Cummins, interestingly, has only two wins in that period which would suggest he is not value. Instead Jhye Richardson may be the man to follow. In his six games he has an extraordinary hit rate - two wins and three shared honours.
It's also a shame Coulter-Nile is unlikely to play. On Australia's last visit he topped the wicket charts with ten at a strike rate of 29. The 7/2 is tasty, therefore. If Australia line up as expected then Richardson would be our pick with him coming down to 3s.
India are 10/11 to hit more fours than Australia, who are 6/5. We suspect that the definition of a good ODI team is one which outscores its opponent in this way, far more than the more bovine six-striking.
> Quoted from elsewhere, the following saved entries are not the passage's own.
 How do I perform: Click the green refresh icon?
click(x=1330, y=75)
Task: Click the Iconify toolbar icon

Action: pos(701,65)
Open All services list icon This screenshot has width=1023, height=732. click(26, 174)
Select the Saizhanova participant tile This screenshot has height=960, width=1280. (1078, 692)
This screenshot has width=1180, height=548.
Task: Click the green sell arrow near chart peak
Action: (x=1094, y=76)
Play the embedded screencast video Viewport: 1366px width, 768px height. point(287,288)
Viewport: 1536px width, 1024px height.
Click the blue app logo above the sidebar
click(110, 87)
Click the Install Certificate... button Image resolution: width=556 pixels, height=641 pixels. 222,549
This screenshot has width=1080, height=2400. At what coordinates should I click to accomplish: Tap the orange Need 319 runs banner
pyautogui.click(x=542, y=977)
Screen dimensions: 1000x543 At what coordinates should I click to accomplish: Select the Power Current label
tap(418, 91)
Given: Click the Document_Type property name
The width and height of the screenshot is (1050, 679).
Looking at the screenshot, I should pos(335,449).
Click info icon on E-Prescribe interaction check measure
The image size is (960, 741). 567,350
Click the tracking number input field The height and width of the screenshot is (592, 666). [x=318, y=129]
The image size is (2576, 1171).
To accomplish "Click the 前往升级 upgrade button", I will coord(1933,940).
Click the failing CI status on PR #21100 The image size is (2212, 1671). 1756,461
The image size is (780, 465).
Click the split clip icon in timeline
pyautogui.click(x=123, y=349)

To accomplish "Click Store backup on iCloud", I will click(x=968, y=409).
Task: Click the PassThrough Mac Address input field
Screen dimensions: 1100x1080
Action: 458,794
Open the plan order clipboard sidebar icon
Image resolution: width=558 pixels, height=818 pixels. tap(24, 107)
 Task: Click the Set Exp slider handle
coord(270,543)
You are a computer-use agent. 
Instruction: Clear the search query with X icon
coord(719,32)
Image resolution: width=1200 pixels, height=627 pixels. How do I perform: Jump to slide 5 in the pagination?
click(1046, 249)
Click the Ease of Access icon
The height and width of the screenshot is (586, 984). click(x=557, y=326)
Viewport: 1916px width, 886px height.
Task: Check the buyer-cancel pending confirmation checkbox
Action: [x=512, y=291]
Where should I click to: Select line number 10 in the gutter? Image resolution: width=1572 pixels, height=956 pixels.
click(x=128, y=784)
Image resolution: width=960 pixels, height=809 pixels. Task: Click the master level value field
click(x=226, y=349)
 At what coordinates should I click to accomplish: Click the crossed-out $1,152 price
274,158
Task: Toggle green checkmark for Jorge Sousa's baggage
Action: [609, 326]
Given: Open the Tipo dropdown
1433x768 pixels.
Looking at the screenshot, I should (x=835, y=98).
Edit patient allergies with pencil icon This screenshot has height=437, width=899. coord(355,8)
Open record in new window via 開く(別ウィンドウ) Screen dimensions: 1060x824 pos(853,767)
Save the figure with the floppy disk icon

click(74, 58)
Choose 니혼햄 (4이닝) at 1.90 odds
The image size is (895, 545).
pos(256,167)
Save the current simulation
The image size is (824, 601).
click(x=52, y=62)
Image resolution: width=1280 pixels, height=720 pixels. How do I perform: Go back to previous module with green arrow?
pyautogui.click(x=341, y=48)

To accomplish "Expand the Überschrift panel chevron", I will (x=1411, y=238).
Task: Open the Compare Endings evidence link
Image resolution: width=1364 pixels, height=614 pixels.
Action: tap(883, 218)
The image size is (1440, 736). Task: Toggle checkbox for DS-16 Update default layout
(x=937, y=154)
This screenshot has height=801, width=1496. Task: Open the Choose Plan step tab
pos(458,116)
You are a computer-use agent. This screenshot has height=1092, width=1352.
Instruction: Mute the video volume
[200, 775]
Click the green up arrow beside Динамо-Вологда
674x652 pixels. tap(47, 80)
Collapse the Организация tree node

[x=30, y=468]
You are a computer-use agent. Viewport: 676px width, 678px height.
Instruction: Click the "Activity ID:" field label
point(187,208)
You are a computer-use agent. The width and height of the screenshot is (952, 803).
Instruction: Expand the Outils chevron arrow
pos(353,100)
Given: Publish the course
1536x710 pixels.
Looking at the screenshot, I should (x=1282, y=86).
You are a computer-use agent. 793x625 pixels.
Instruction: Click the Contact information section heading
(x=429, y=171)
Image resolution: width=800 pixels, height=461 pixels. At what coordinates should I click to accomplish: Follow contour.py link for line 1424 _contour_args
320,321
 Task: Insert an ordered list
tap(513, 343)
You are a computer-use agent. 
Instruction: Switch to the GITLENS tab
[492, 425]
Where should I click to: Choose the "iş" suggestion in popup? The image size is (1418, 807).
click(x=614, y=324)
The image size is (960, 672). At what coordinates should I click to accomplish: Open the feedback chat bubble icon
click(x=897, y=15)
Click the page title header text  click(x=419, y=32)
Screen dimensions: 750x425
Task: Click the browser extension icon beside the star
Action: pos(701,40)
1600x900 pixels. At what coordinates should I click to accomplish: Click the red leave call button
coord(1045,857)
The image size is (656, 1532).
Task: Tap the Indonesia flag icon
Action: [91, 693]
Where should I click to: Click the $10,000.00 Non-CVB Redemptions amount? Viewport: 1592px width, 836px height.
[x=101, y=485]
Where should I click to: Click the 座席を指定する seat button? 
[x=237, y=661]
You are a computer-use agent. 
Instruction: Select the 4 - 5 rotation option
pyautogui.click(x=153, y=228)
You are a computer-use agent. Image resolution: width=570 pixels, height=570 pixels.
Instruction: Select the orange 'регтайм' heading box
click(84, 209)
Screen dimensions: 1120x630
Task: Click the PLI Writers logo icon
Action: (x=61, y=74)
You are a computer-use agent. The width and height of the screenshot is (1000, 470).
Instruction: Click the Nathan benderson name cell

On averages in the last two years it's a close-run thing. India average 19.8 per game over 12 months and 22.8 over two years. By the same parameters Australia average 20.7 and 18.2. However, when the sides met in 2017 in India, the hosts took the fours match-bet series by 4-1.
Kuldeep Yadav has nine wins from 25 in the last two years on the top India bowler market. He is 11/4 joint-favourite to cop. On the numbers there's almost a ten per cent edge in our favour.
Jasprit Bumrah shares top billing and although the pacer is a superb death bowler, his record is inferior to Kuldeep's. On strike rates in the last two years (29 v 25.9) he is behind and Kuldeep averages half a wicket more per innings in the study period.
Yuz Chahal is always a fancy at 10/3 and his impressive record against Australia suggests he is the greatest threat. He has a strike rate of 21.5 in the series against them in 2017 and last year. Kuldeep topped the charts in the home contests though and with the best strike rate.